Problem statement: Copy the records word for word, from the line containing "You are a GUI" through the end of the records, including both ends. Leave the pictures out of your copy.

[start]

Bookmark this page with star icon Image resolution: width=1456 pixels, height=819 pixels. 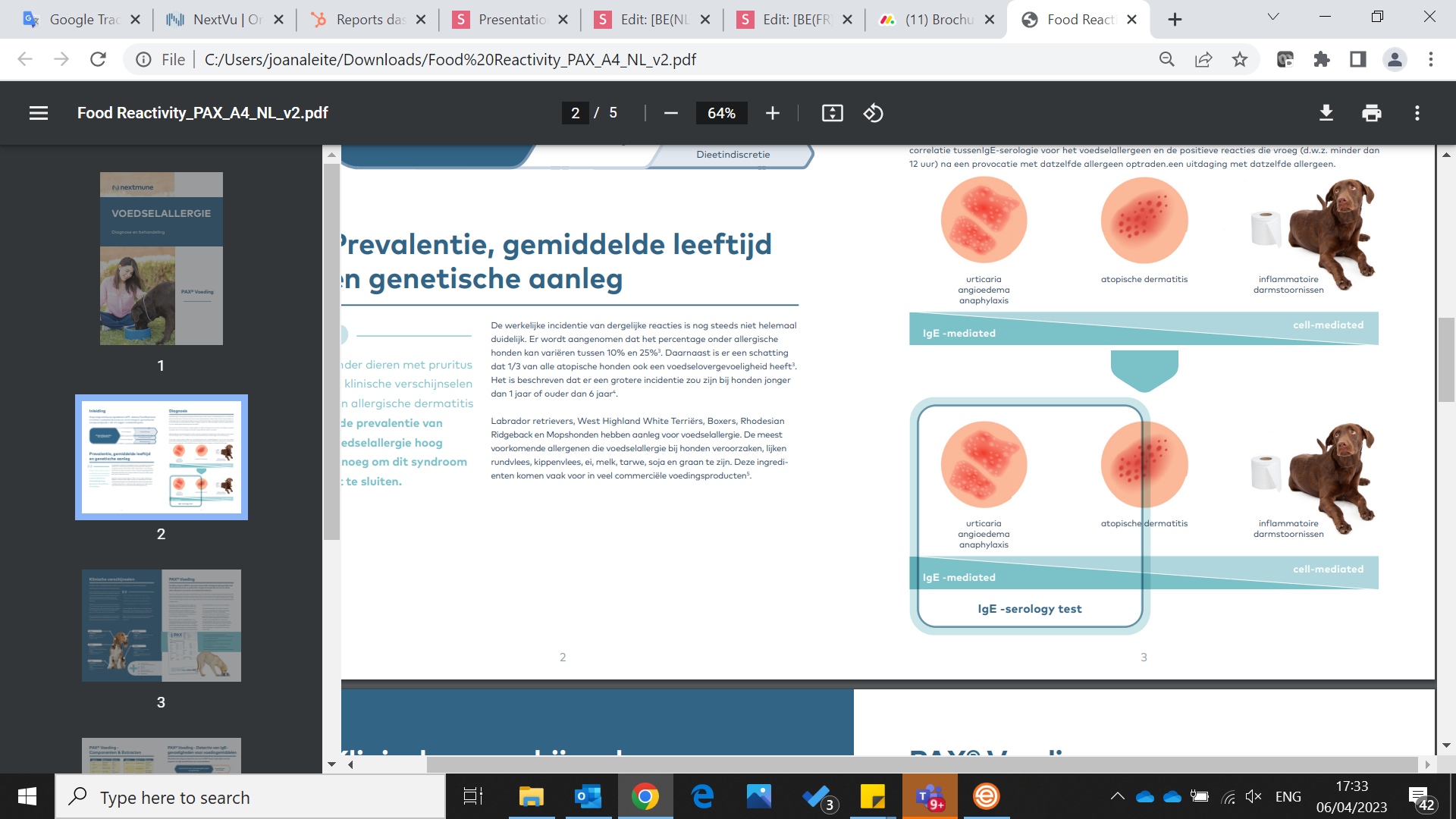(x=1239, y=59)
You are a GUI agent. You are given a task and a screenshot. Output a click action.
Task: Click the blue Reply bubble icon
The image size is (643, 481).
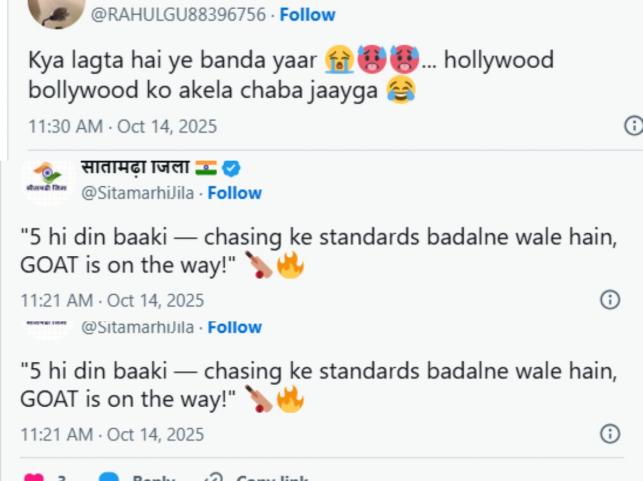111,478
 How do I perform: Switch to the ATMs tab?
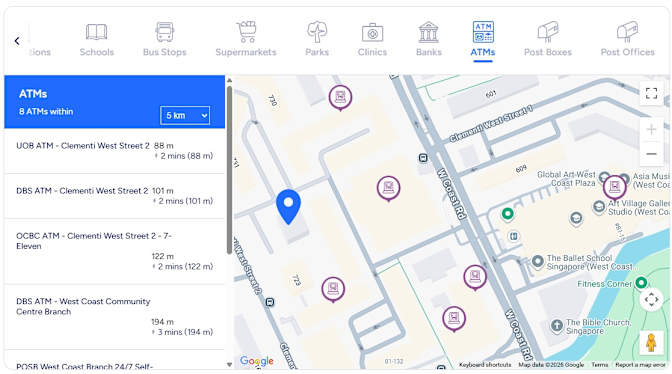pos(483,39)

[end]

Response below:
You are a GUI agent. You are given a task and a screenshot. Output a click action.
Task: Click the blue Reply bubble icon
The image size is (643, 481).
111,478
 How do I perform: Switch to the ATMs tab?
pos(483,39)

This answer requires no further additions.